→ Input records
+++++
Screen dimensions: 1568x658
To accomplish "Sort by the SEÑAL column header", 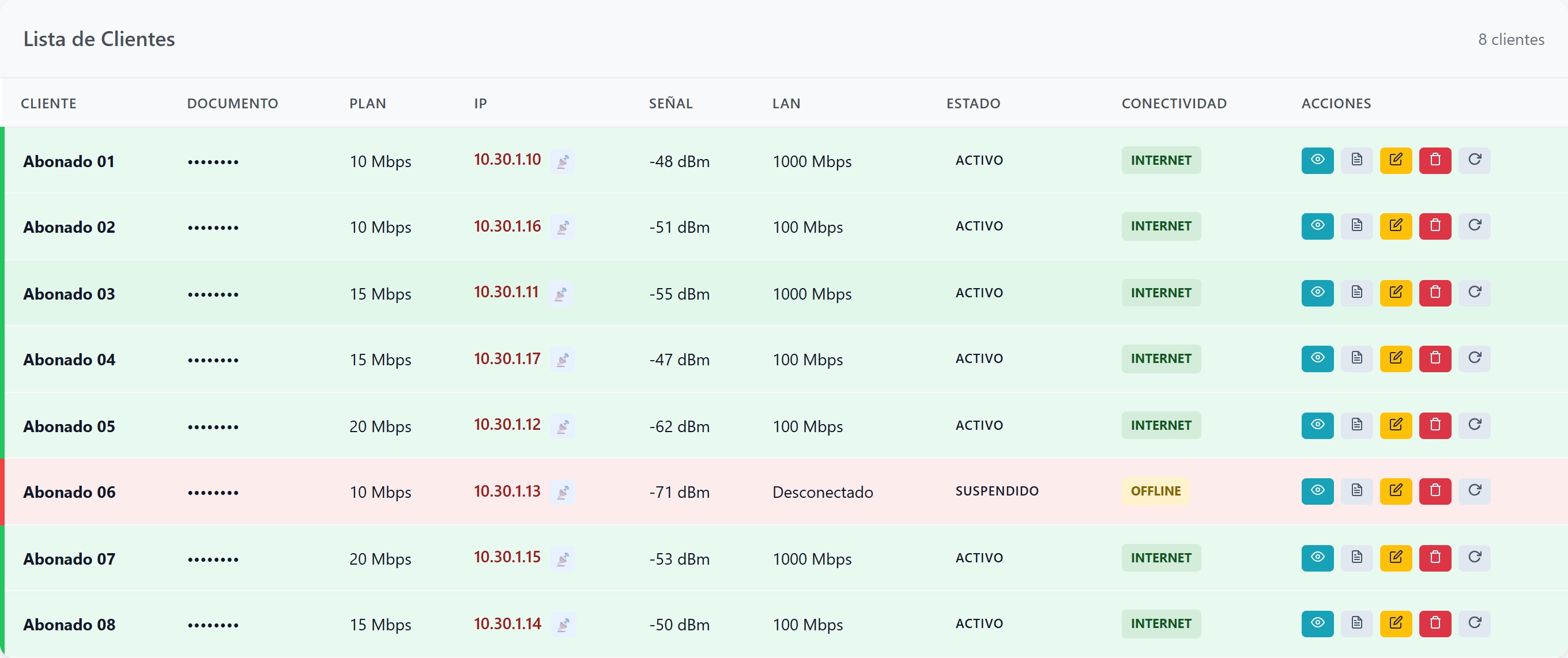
+++++
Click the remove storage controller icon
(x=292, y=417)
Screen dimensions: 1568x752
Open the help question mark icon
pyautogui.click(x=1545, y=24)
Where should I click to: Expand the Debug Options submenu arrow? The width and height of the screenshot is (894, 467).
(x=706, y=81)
+++++
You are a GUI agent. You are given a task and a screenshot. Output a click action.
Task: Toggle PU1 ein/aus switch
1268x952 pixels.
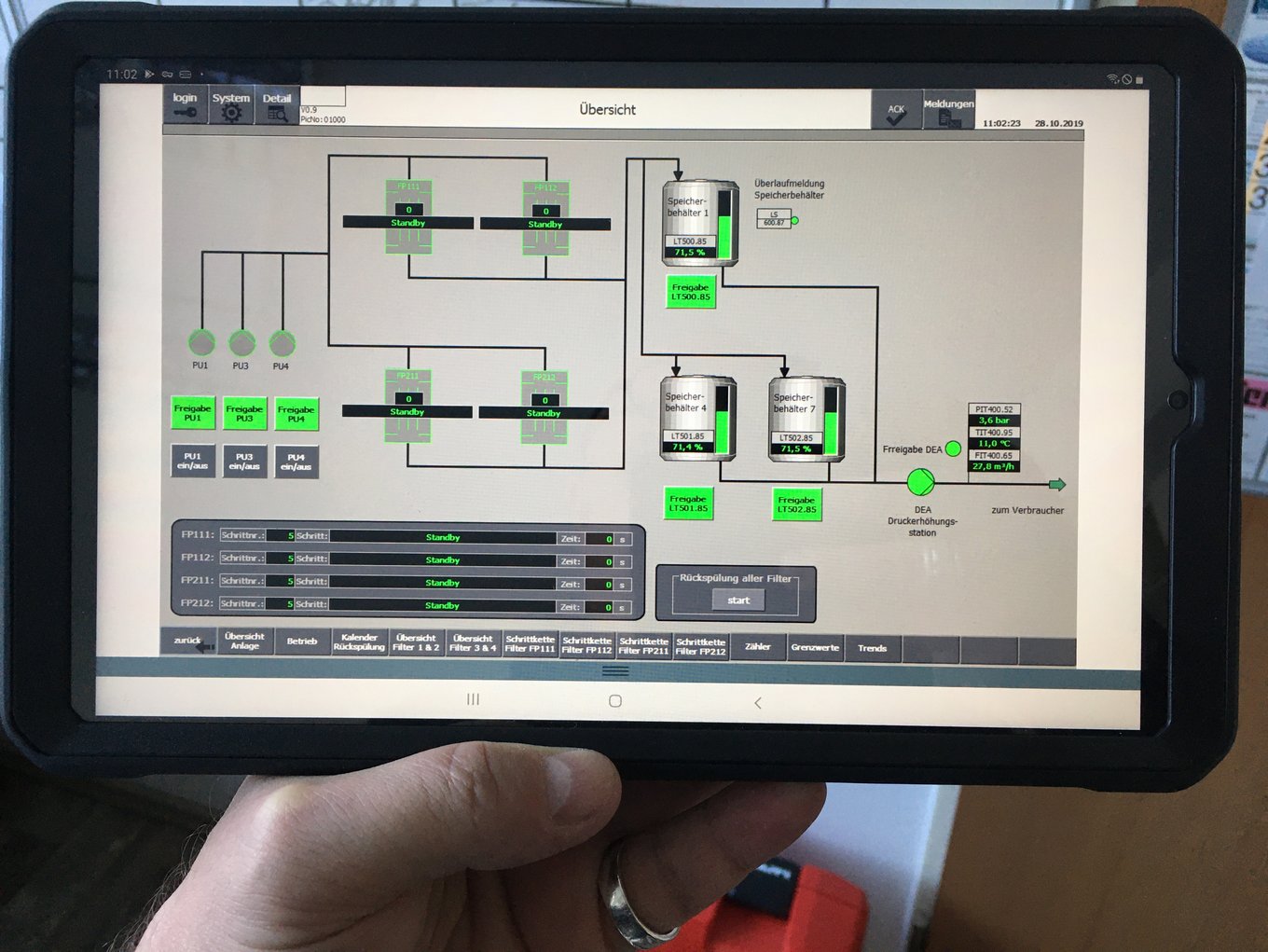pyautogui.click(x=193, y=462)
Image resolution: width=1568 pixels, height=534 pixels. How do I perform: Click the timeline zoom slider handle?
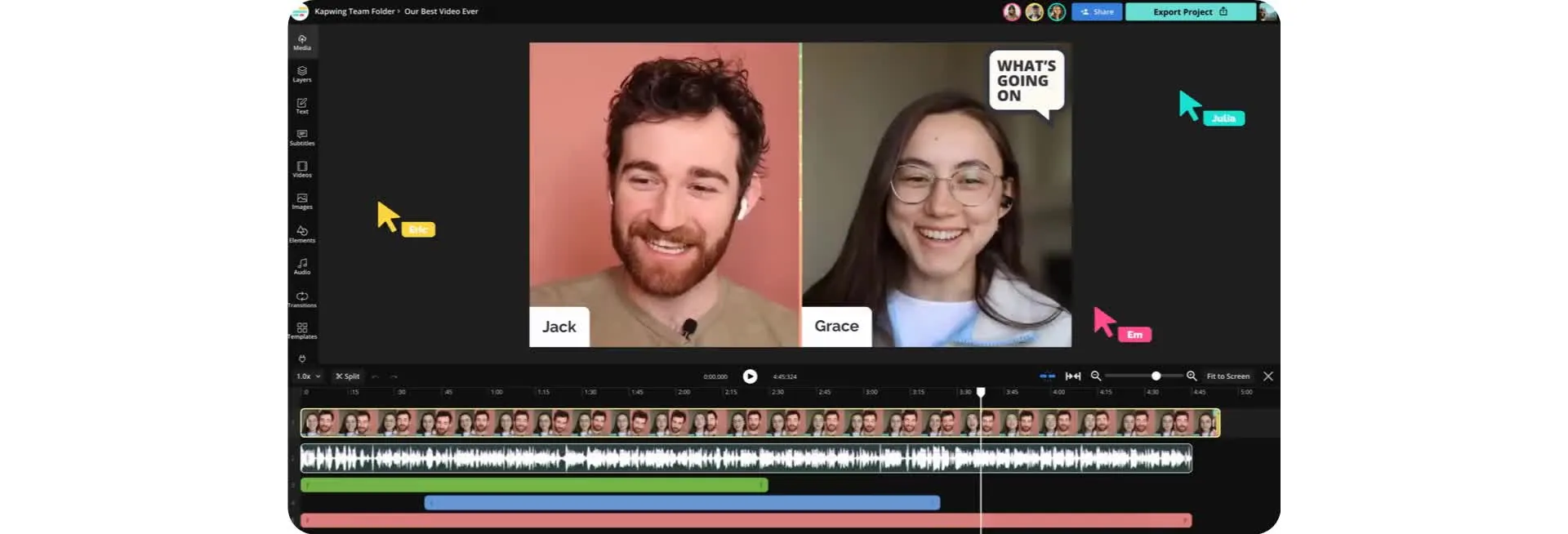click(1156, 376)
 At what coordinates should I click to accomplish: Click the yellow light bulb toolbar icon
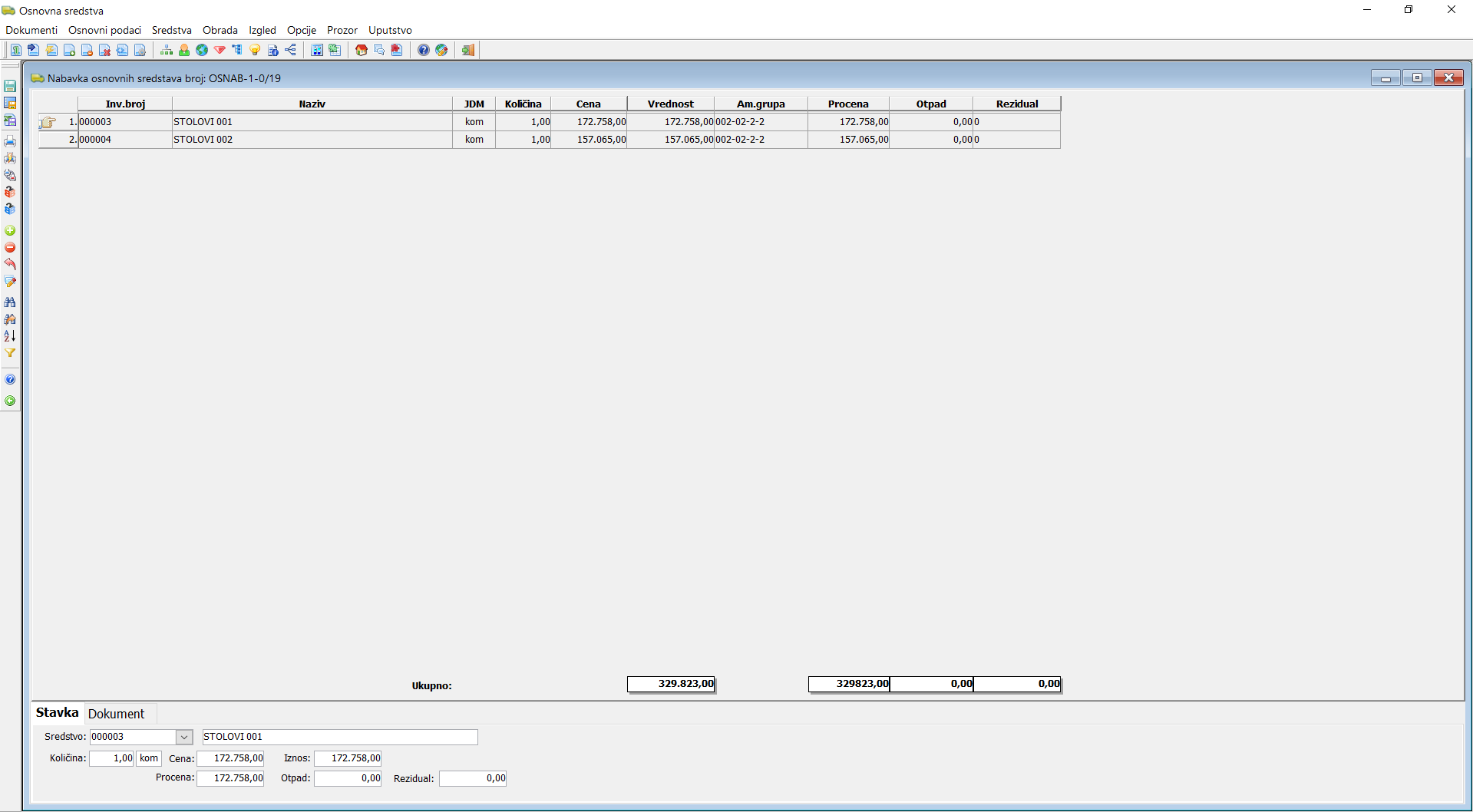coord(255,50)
+++++
→ Exercise directions
Filter the records down to the lines that contain the string "dimensions", and copy those lines.

→ Task answer
Screen dimensions: 1568x658
Screen dimensions: 1568x752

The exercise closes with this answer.